Inclusive thinking and action for inclusive society

Our struggle for restoration of dignity and human rights to the scavenging dalits has thus taken the shape of a movement for social justice. Our initiative has broken a new ground in pushing radical ideas in a reformist mould which can get support from across the diverse society. Implicit in this approach is the thinking that we should be thankful for the values of tradition that enhances our humanity, and ashamed of its vulgarity that degrades and divides us. We recognize that changing entrenched mindset and prejudice is difficult but living in the past is a dangerous living. To be vibrant and creative, the individual and society need new ideas and new movements. Such open-mindedness enables us to embrace the virtuous, irrespective of its origin—ancient or modern, Eastern or Western. Sulabh thus keeps its doors and windows open while being firmly rooted to its soil. Many of our new philanthropic initiatives—as such as the welfare work for widows of Vrindavan and Banaras and financial support to students from poor background—are imbedded in such thinking.

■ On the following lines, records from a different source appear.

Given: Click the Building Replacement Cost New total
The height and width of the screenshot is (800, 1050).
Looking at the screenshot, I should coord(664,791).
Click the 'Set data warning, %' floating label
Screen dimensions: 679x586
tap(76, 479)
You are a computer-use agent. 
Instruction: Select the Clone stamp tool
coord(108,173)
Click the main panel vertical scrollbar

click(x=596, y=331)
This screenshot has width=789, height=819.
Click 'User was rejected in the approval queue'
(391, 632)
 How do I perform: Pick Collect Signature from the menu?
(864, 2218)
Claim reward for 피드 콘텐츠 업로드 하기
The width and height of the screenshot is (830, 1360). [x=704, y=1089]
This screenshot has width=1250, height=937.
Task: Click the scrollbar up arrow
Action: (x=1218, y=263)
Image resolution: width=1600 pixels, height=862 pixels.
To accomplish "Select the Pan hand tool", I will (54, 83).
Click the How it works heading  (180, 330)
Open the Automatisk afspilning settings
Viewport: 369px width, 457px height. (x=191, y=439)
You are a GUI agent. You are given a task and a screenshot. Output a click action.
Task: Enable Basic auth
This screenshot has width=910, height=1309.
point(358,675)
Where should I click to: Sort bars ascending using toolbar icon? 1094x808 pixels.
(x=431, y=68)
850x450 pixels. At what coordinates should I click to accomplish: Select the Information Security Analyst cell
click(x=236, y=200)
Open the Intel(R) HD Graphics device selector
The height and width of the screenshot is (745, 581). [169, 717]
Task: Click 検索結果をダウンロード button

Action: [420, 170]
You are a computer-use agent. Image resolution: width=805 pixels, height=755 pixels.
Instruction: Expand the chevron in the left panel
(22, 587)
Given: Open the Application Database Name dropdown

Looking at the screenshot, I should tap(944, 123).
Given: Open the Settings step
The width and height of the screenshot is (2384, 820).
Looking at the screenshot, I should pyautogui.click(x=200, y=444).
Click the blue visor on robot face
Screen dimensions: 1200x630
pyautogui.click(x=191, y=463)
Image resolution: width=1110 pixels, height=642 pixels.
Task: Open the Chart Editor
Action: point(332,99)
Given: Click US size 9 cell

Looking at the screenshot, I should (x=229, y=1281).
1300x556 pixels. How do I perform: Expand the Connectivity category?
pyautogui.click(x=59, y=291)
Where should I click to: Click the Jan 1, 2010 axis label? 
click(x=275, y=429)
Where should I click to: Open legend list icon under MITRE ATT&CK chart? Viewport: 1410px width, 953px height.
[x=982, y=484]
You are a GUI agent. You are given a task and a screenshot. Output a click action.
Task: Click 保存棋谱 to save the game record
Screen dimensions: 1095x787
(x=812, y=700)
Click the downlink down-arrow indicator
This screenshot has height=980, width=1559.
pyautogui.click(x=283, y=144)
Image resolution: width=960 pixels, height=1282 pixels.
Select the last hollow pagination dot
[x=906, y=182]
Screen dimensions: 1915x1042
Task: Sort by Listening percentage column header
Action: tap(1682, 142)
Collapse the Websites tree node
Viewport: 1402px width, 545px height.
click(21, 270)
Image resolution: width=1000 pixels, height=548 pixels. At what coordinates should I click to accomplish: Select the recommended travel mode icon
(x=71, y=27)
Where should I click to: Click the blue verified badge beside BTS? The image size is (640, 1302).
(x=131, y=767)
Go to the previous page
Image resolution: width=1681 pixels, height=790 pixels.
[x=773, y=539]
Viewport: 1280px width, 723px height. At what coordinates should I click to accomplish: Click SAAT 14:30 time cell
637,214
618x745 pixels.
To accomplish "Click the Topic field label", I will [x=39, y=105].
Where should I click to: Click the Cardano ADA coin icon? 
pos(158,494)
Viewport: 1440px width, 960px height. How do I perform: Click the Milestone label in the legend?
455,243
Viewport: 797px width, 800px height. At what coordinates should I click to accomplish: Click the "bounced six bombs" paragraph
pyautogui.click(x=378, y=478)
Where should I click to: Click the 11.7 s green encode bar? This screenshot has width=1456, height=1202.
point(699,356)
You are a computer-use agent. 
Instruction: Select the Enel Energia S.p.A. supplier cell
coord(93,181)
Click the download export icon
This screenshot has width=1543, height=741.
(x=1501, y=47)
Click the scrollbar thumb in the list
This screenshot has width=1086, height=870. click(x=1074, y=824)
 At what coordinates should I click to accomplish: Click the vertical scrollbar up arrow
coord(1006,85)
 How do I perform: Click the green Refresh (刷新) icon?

Our movement thus not only protests against the injustice of the existing conditions, but also offers concrete constructive action to remedying the situation. Keeping our focus on problem and solution, we keep away from the theory and practice of caste-class conflict. But we recognize that political democracy is meaningless unless it also becomes a social democracy with progressive elimination of caste-class disparities. Taking the democratic road to justice, Sulabh strives for institutionalization of means for securing systemic changes; creation of new structures which, by their existence, would qualitatively affect the entire system; replacement of old structure with a new one which is more suitable to social transformation; change in the caste culture of inequality and denial of opportunity; and formation of a new social identity for the former untouchables which can help them gain their self-respect and dignity.

To conclude, the movement that Sulabh has been spearheading since the 1970s, started changing the people’s mindset and shifting the paradigm. We did this through a range of interconnected initiatives. Dissecting problems. Rejecting stereotypes. Contesting caste. Innovating technology. Raising consciousness. Connecting people. Building bridges. Bringing change. All this is rooted in our basic understanding that everything that matters in our life—economy, polity, sanitation, and so on—is embedded in our society. Only if society progresses can we progress in other dimensions. The creation of social capital is the most prized and required asset without which we cannot make real and sustainable development in any arena.

With these words, I express once again my gratitude to the Centre for Development of Corporate Citizenship for giving me this wonderful opportunity to share my story. And I thank all of you for keenly listening to me.